Sócrates – Ó ágil espírito, como te admiro! Mas não temes tu que, a cada novo nascimento, algo se perca da passada existência e uma nefasta mancha de esquecimento te perturbe as acções e as palavras?

Ministro – É um risco, Sócrates. Esqueço-me, por vezes, de palavras e acções passadas. Afasto-as de mim, sem quase dar por isso, como se elas fossem da responsabilidade de outros que não eu e nada acerca delas soubesse. Com o tempo, devo-te confessar, torna-se um hábito, quase uma segunda natureza.

Sócrates – E não sentes por vezes o secreto desejo de saber o que antes disseste e fizeste?

Ministro – Não muito. Para quê?

Sócrates – Para melhor te conheceres a ti mesmo, ó esplêndida criatura.

Ministro – Conheço-me tal como sou no presente e isso basta-me.

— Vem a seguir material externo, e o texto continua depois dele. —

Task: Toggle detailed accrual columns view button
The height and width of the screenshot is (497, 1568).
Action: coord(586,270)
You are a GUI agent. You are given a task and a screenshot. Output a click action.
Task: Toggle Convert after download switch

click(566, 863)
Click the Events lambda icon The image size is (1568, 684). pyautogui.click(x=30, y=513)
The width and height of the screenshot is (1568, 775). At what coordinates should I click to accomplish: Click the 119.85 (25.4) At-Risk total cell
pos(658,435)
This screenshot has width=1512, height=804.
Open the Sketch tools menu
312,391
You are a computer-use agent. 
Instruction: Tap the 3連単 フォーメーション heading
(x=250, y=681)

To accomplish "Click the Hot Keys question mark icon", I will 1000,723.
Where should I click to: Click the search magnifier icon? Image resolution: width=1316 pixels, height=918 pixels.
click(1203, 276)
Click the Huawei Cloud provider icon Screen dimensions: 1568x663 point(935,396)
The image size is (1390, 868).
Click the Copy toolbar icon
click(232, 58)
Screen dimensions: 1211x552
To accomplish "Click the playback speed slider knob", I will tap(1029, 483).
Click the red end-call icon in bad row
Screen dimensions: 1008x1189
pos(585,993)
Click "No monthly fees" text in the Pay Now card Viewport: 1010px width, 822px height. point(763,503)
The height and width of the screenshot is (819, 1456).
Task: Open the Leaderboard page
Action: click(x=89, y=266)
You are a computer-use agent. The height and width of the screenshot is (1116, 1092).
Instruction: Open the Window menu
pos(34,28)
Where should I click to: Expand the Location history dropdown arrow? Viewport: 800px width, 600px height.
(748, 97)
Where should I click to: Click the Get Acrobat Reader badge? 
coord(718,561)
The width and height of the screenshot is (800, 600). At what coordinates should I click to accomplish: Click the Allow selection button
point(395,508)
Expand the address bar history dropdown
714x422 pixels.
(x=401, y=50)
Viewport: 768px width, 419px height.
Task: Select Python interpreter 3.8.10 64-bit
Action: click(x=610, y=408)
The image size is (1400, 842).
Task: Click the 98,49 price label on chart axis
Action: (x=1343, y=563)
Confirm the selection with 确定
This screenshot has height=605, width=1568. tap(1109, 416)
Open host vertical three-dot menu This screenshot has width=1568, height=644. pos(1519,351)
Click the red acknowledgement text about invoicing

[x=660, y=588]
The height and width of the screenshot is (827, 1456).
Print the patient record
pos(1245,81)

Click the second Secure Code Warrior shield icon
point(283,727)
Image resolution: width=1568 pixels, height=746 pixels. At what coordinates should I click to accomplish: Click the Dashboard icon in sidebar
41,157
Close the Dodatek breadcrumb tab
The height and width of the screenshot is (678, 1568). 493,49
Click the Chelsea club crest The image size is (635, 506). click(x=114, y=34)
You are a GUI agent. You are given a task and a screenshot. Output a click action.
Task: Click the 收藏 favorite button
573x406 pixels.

Além de tudo, permite-me ter uma consciência docemente tranquila.

Sócrates – Mas não queres tentar comigo a experiência de te lembrares de ti mesmo?

Ministro – Se isso te dá prazer, ensina-me como o fazer.

Sócrates – Procedamos, então, à maneira dos historiadores. Não precisamos de nenhum questionário especial.

Ministro – Que queres dizer com isso?

Sócrates – Os historiadores, concordarás comigo, procuram reconstruir aquilo que se passou, verificam documentos que atestam a veracidade ou o erro daquilo que sobre o passado pensam, tentam conferir com outros as conclusões a que chegaram sobre as acções e as palavras passadas, e assim por diante.

Ministro – Deve ser uma tarefa extenuante…

Sócrates – De uma certa forma, sim. Mas, repara, é, no fundo, o que as pessoas comuns fazem ao longo da vida no que ao seu próprio passado diz respeito.

Ministro – Como assim?

Sócrates – Procuramos lembrar-nos do que fizemos e dissemos. Se a memória nos falha, buscamos documentos que comprovem que as coisas se passaram como pensamos e, para nos assegurarmos que as coisas assim foram, falamos com conhecidos que as presenciaram. É isso que nos impede de acreditarmos que escalamos os Himalaias ou que escrevemos Os Lusíadas. Os documentos e a vigilância dos outros impedir-nos-ão de sucumbir a essas persuasões no caso de a isso nos sentirmos tentados.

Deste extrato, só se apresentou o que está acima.